> _Text under study_:
Clonal hematopoiesis and atherosclerosis

European Coordinator:
  • Andrés HIDALGO, Fundación Centro Nacional de Investigaciones Cardiovasculares Carlos III, Madrid (Spain)
North American Coordinator:
  • Alan TALL, Columbia University Medical Center, New York (USA)
Members:
  • Benjamin EBERT, Harvard Medical School, Boston (USA)
  • Sekar KATHIRESAN, Harvard Medical School, Boston (USA)
  • Siddhartha JAISWAL, Stanford University, Palo Alto (USA)
  • Steffen MASSBERG, Ludwig-Maximilians-University, München (Germany)
  • Oliver SOEHNLEIN, Institute for Cardiovascular Prevention, Munich (Germany)
  • Ira TABAS, Columbia University Medical Center, New York (USA)

> _Material provided_:
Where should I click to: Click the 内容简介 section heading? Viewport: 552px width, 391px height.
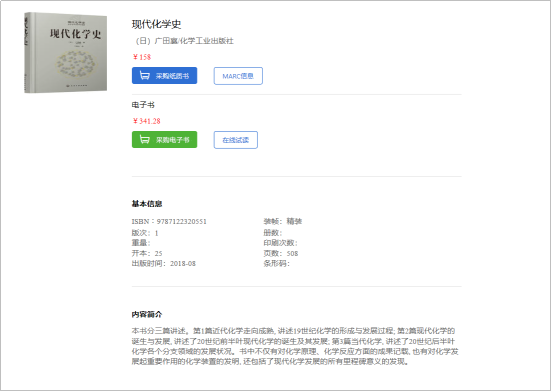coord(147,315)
---
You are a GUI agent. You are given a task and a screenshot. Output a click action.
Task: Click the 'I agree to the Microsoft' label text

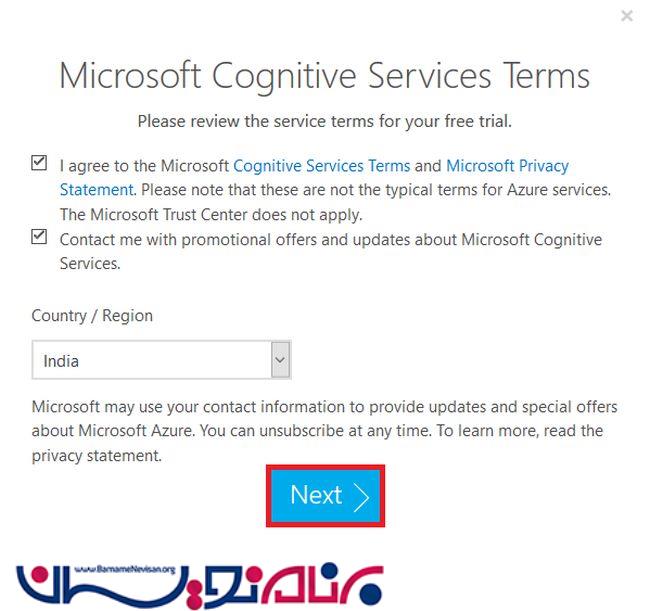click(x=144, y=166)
==
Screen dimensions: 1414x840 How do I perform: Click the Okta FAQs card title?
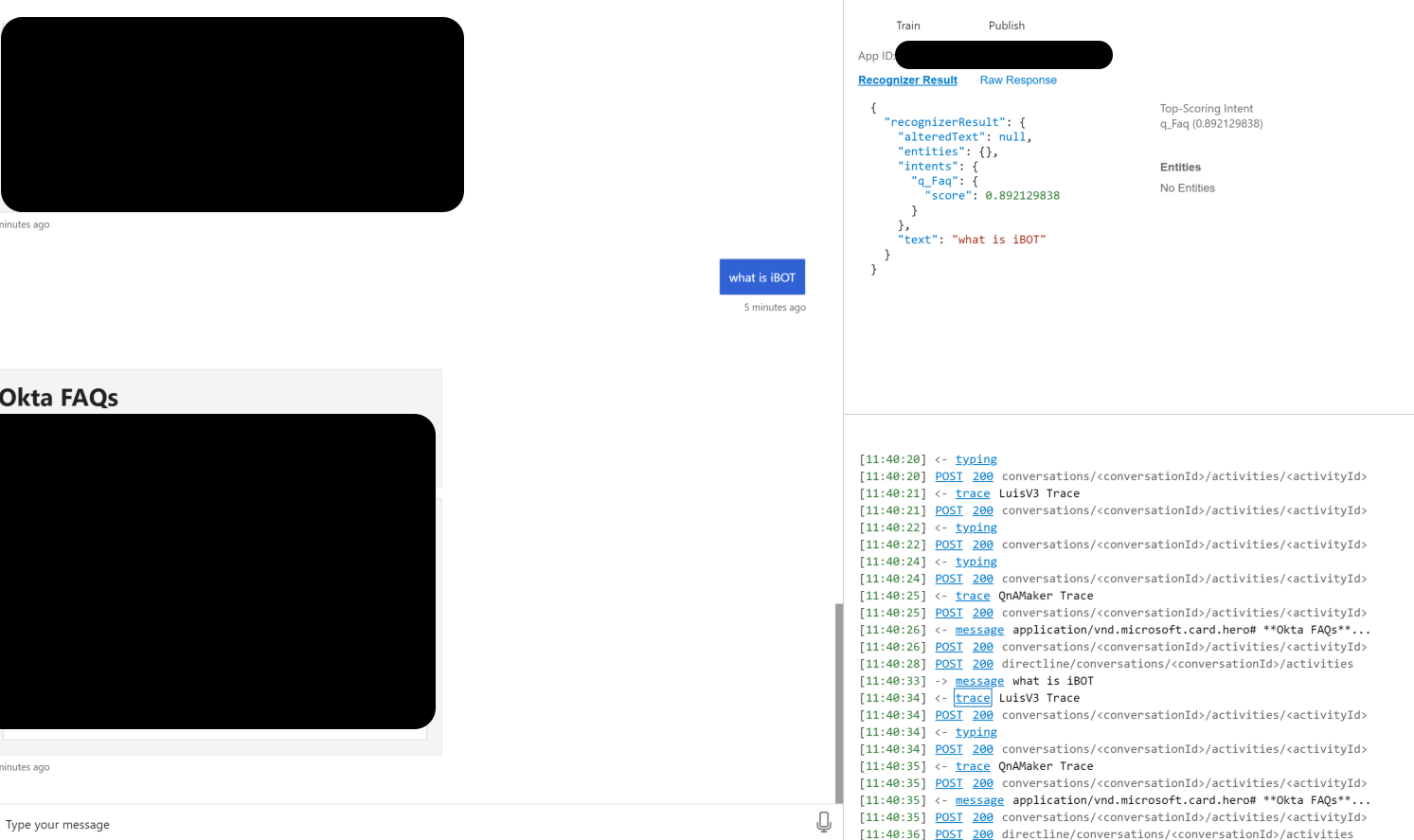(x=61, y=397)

> _Questions_:
(A) Please restate the team roster starting with "Clonal hematopoiesis and" and going on through "Prevention, Munich (Germany)", replacing "Harvard Medical School" with "Harvard University".
(B) Do these statements agree with the team roster? Answer yes or no for each and quote the deciding words. (i) Alan TALL is the North American Coordinator. (ii) Siddhartha JAISWAL is at Harvard Medical School. (iii) The European Coordinator is based in Madrid.

> _Response list_:
(A)
Clonal hematopoiesis and atherosclerosis

European Coordinator:
  • Andrés HIDALGO, Fundación Centro Nacional de Investigaciones Cardiovasculares Carlos III, Madrid (Spain)
North American Coordinator:
  • Alan TALL, Columbia University Medical Center, New York (USA)
Members:
  • Benjamin EBERT, Harvard University, Boston (USA)
  • Sekar KATHIRESAN, Harvard University, Boston (USA)
  • Siddhartha JAISWAL, Stanford University, Palo Alto (USA)
  • Steffen MASSBERG, Ludwig-Maximilians-University, München (Germany)
  • Oliver SOEHNLEIN, Institute for Cardiovascular Prevention, Munich (Germany)

(B)
(i) Yes: "North American Coordinator:" followed by "Alan TALL, Columbia University Medical Center, New York (USA)"
(ii) No: "Siddhartha JAISWAL, Stanford University, Palo Alto (USA)"
(iii) Yes: "Andrés HIDALGO, Fundación Centro Nacional de Investigaciones Cardiovasculares Carlos III, Madrid (Spain)"